_Task directions_:
Take the data below and repeat it exactly.

_Supplied entries_:
------------------------------------------------------------------------

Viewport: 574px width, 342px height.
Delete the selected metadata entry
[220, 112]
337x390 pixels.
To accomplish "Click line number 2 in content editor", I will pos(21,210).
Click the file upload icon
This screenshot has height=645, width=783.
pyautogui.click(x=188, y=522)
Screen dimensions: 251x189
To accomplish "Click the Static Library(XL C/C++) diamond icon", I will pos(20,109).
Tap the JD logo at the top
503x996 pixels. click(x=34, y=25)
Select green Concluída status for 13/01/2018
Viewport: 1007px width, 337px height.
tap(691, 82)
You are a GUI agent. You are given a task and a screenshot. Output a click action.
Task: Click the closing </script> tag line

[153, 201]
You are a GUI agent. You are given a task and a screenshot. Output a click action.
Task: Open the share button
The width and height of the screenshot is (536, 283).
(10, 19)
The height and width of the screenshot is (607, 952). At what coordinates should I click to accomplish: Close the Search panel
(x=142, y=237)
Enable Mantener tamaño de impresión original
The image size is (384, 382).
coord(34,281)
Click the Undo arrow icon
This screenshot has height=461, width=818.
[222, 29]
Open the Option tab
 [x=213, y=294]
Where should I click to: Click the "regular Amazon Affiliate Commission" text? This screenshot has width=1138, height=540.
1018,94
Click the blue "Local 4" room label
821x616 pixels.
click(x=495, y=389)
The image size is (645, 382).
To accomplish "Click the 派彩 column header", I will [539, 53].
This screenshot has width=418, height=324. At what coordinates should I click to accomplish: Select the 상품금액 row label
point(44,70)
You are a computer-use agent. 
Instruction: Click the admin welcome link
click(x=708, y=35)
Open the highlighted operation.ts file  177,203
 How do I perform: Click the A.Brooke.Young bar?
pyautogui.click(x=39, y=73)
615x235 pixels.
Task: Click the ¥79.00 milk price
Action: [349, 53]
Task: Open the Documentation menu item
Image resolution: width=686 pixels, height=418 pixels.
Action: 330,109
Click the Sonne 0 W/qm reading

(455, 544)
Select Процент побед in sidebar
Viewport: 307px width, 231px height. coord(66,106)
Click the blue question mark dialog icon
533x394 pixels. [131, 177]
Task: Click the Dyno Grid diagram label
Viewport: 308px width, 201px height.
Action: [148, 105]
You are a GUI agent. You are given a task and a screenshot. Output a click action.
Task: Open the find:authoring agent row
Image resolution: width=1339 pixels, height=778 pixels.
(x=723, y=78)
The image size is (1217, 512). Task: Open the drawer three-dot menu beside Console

------------------------------------------------------------------------

_Your solution_:
Viewport: 574px width, 342px height.
Delete the selected metadata entry
[220, 112]
337x390 pixels.
To accomplish "Click line number 2 in content editor", I will pos(21,210).
Click the file upload icon
This screenshot has height=645, width=783.
pyautogui.click(x=188, y=522)
Screen dimensions: 251x189
To accomplish "Click the Static Library(XL C/C++) diamond icon", I will pos(20,109).
Tap the JD logo at the top
503x996 pixels. click(x=34, y=25)
Select green Concluída status for 13/01/2018
Viewport: 1007px width, 337px height.
tap(691, 82)
You are a GUI agent. You are given a task and a screenshot. Output a click action.
Task: Click the closing </script> tag line

[153, 201]
You are a GUI agent. You are given a task and a screenshot. Output a click action.
Task: Open the share button
The width and height of the screenshot is (536, 283).
(10, 19)
The height and width of the screenshot is (607, 952). At what coordinates should I click to accomplish: Close the Search panel
(x=142, y=237)
Enable Mantener tamaño de impresión original
The image size is (384, 382).
coord(34,281)
Click the Undo arrow icon
This screenshot has height=461, width=818.
[222, 29]
Open the Option tab
 [x=213, y=294]
Where should I click to: Click the "regular Amazon Affiliate Commission" text? This screenshot has width=1138, height=540.
1018,94
Click the blue "Local 4" room label
821x616 pixels.
click(x=495, y=389)
The image size is (645, 382).
To accomplish "Click the 派彩 column header", I will [539, 53].
This screenshot has width=418, height=324. At what coordinates should I click to accomplish: Select the 상품금액 row label
point(44,70)
You are a computer-use agent. 
Instruction: Click the admin welcome link
click(x=708, y=35)
Open the highlighted operation.ts file  177,203
 How do I perform: Click the A.Brooke.Young bar?
pyautogui.click(x=39, y=73)
615x235 pixels.
Task: Click the ¥79.00 milk price
Action: [349, 53]
Task: Open the Documentation menu item
Image resolution: width=686 pixels, height=418 pixels.
Action: 330,109
Click the Sonne 0 W/qm reading

(455, 544)
Select Процент побед in sidebar
Viewport: 307px width, 231px height. coord(66,106)
Click the blue question mark dialog icon
533x394 pixels. [131, 177]
Task: Click the Dyno Grid diagram label
Viewport: 308px width, 201px height.
Action: [148, 105]
You are a GUI agent. You are given a task and a screenshot. Output a click action.
Task: Open the find:authoring agent row
Image resolution: width=1339 pixels, height=778 pixels.
(x=723, y=78)
The image size is (1217, 512). Task: Open the drawer three-dot menu beside Console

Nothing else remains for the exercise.